Железа-то, железа сколько!
- Да, но и Цусима и Порт-Артур не близко. Притом в Порт-Артуре многие
затонувшие суда уже давно подняты японцами.
- Многие, да не все. Есть, однако, и поближе Цусимы. Владивостокская
эскадра была слабенькая и больше охотилась за торговыми японскими судами.
Только один раз вступила в морское сражение у Ген... Гензана - городок
такой есть в Корее, и там даже потопила японский транспорт "Киншию-Мару".
А несколько торговых небольших судов были потоплены не очень далеко
отсюда. Я бы, пожалуй, и место нашел.
- А что же, это мысль, - сказал Гузик. - Почему нам не поискать этих
затонувших судов?
- Не легко их будет поднять, - заметил Волков.
- Мы и не станем поднимать их. Я сумею разрезать железный корпус под
водой, и мы перетащим его по частям. Только бы нам найти!
Решили, не откладывая, взяться за поиски "дефицитного товара" - железа
затонувших судов. Дело это было не из легких. Конобеев мог указать
местонахождение потонувших судов лишь очень приблизительно. Пользуясь
периодом затишья, друзья вчетвером выплыли на катере. Конобеев по каким-то
признакам узнал "дорогу" и указал место. Спустили лаг, который показал
двести метров На такой глубине можно было работать только в жестком
аппарате.

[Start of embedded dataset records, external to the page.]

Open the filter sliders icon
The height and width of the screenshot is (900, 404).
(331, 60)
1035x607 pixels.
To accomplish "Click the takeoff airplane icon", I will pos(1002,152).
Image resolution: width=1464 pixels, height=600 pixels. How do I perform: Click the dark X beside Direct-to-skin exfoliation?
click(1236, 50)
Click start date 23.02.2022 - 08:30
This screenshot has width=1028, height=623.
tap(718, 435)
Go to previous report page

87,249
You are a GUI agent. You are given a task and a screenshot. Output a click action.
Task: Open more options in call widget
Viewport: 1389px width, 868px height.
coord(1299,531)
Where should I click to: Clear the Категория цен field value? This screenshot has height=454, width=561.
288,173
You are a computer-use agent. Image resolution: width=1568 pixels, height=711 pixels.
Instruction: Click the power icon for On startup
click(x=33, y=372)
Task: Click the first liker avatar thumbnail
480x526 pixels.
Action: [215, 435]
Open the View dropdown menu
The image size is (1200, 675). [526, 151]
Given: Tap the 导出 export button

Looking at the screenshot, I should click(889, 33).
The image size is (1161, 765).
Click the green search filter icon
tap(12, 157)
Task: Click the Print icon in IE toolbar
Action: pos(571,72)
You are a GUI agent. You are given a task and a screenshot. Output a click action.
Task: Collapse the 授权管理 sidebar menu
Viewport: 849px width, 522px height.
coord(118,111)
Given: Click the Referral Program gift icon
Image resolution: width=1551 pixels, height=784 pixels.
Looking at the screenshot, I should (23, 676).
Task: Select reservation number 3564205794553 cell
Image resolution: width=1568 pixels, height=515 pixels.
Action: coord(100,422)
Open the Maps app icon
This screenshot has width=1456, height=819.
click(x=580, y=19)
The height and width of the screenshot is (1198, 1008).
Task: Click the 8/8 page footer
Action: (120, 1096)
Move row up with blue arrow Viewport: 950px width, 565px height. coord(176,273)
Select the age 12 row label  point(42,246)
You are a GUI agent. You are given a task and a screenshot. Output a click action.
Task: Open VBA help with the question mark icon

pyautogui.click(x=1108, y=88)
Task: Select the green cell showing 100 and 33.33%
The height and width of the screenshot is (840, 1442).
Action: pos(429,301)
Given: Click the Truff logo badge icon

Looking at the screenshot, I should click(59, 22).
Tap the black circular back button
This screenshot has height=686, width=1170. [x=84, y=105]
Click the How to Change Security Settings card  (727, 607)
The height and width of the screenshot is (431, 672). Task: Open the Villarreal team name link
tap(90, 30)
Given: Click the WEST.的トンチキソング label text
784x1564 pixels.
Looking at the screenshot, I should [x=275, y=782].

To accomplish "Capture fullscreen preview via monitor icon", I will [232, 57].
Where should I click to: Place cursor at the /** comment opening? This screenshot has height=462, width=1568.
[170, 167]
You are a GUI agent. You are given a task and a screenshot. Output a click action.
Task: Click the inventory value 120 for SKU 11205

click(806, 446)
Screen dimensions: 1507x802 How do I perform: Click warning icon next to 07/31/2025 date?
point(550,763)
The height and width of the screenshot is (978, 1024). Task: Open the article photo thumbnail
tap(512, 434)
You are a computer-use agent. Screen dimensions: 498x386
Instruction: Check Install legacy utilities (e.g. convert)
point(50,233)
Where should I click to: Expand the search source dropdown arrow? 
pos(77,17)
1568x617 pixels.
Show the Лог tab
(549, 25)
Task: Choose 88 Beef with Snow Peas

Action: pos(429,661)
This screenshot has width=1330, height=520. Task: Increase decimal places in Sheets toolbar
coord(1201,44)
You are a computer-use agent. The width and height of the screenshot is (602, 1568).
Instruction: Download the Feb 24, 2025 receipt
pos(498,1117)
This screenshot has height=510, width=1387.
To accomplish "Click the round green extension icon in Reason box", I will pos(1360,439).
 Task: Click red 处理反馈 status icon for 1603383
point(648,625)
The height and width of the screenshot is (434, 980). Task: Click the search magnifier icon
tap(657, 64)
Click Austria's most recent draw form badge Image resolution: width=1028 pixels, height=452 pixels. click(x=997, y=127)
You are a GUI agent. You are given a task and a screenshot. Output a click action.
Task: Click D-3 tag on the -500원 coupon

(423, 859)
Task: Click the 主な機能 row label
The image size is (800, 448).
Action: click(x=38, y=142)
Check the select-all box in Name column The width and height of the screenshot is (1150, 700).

Ванюшка, который никому не хотел уступать возможность первому
опуститься на такую глубину, надел с помощью других тяжелый водолазный
наряд и бросился в глубину. Там он зажег фонарь в тысячу свечей и начал
бродить по дну. Здесь росли неизвестные Ванюшке водоросли, стебли которых
были длиннее высочайших надземных деревьев. Жажда света вытянула эти
веревки-стебли, прикрепленные к глубокой почве среди вечного полумрака.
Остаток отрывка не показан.